Olly Mann extols the myriad virtues of Airbnb when it comes to a weekend getaway
Ten years ago, Airbnb passed a milestone: the number of people who had used the service to book a night’s stay surpassed four million.
In those days, I had a weekly slot talking about web culture on BBC Radio 5 Live, and I pitched the story to my producer. “Too niche”, was his response. “Impressive growth, yes—but in terms of the numbers of tourists, it’s a very small player. Let’s drop it.”
I was reminded of this exchange over the weekend, as I dried myself on the Ralph Lauren towels provided for me by my "host", John, in his Eton townhouse (£213.41, house manual on top of the fridge, please do not consume food in the bedrooms).
Staying in somebody else’s home, or second home, for a short-term break was evidently even recently perceived as the preserve of Silicon Valley nerds and nomadic couch-surfers but has, over the past decade, become the default way I (and my mates, and my mum, and her mates) choose to visit a city.
When our summer family holiday in a five-star resort in the Canaries got covided (for a second time) in 2021, an Airbnb in the Cotswolds was the obvious last-minute replacement (sure, it rained every day, but they had a GIANT CONNECT 4 in the garden!).
Equally, I now turn to the website for my work needs: if, for example, I’m seeking space to record a podcast interview, I rarely think to hire a professional studio, especially in the age of social distancing: I use Airbnb.
"Even our honeymoon, in the Costa del Sol, was in Peter’s gaff in San Pedro (I’ve never met Peter, but I have used his lilo, which feels pretty intimate)"
Even our honeymoon, in the Costa del Sol, was in Peter’s gaff in San Pedro (I’ve never met Peter, but I have used his lilo, which feels pretty intimate. And I know from his profile that he lives in Bournemouth, likes yoga and bird-watching, and speaks fluent German. Five stars.)

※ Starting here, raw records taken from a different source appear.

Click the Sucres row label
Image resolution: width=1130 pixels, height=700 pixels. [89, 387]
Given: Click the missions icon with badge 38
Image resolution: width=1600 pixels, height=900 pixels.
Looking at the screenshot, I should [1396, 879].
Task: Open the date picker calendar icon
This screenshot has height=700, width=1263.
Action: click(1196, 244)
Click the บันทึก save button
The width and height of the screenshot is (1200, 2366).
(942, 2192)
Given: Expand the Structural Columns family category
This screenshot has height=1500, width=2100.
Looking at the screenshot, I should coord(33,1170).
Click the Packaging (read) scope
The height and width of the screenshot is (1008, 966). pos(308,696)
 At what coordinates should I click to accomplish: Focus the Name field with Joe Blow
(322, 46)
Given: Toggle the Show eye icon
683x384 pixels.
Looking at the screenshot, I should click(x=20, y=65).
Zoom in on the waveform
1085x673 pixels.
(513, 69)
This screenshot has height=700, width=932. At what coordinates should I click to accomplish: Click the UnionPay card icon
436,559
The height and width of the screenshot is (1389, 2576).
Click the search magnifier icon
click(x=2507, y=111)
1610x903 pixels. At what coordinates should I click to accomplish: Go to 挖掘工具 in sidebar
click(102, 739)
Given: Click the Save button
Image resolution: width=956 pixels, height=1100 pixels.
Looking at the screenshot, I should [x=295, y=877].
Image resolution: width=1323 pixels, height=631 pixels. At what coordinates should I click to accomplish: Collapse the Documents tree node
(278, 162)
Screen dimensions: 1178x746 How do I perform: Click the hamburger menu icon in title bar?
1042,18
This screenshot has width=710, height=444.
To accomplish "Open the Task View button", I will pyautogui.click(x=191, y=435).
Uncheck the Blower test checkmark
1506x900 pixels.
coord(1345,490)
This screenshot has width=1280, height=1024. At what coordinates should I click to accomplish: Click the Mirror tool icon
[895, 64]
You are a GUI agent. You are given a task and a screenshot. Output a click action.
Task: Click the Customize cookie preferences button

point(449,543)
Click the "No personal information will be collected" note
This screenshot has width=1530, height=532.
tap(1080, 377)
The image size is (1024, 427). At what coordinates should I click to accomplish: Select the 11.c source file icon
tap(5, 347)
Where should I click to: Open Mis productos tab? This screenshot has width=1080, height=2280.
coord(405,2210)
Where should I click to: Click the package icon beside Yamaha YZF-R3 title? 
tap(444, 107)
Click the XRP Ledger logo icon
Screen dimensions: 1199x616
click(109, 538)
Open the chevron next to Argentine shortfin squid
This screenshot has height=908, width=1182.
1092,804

Anyway, my wife and I have decided—after two years largely locked down in Hertfordshire, charming though it is—to take regular mini breaks, which is how we ended up in John’s pad in Eton. Once per month or so, just to give us a change of scene, we splurge £250 to take the kids away for a night, and have Sunday lunch.
At first, we attempted the Posh Country Hotel route—a spa resort near Cheltenham, with a balcony overlooking a golf course. We booked a "family room"; the concept being that as our kids drifted off, we’d recline on the balcony, read our books and drink red wine.
But then it rained. Heavily. So, we had to take cover behind the open balcony doors—placing curtains over our heads to block the summer sunset from waking the children—getting progressively colder and wetter, yet paralysed into silence for fear of stirring the sprogs.
Next morning, my two-year-old terrorised the breakfast buffet with gusto, slurping segments of tinned peaches in such an abhorrent fashion that numerous other guests switched tables. It was at this point we reverted to Airbnb.
And we much prefer it. Away from the eyes of tutting tourists, our boys are liberated to treat the joint as a genuine home-from-home: ie, using every surface, from bookshelf to boiler cupboard, as a gigantic Hot Wheels track.
Sometimes they share a room, or sometimes the toddler shares with us, but as there is always a separate living space (actually separate, unlike the open-plan "suites" offered by most hotels), we can chat and watch telly once they’ve gone to bed.
We use the kitchen to make them dinner and breakfast that they’ll actually eat, which saves us money; then we get a takeaway from Deliveroo (another technological marvel) once the kids are in bed.
"How I love perusing the owner’s art and books, piecing together my impression of their personality from the clues they’ve left behind in random artefacts"
I’ll admit that this routine can still present challenges. Simply loading up the car with the requisite travel cot and mattress, bag full of nappies, scooters and helmets, snacks and drinks, and appropriate "in-flight entertainment" (an old iPad containing enough Paw Patrol episodes to survive the apocalypse) is an activity that, itself, inspires dreams of holiday.
But it’s always worth it. How I relish the small triumph I feel when I’ve located the parking space for our rented property, after ten minutes of aimlessly driving around a complex one-way system.
How I love perusing the owner’s art and books, piecing together my impression of their personality from the clues they’ve left behind in random artefacts (look, he’s got a signed Bruce Springsteen poster AND an entire library of Jeffrey Archer! Did he turn Tory as he got older, or inherit the books from his dad?). And how I adore lounging on old knackered Chesterfields, rather than the clinical furnishings of chain hotels.
Best of all, I enjoy waking up on Sunday morning and being somewhere new—yet not being constantly aware, as one is in a hotel, of the financial transaction underpinning the experience.
Rambling around cities, I’ve often found myself idly imagining what it would be like to live there, and with Airbnb one gets quite a bit closer to actually knowing the answer. Which is why, I suspect, it’s no "small player" anymore.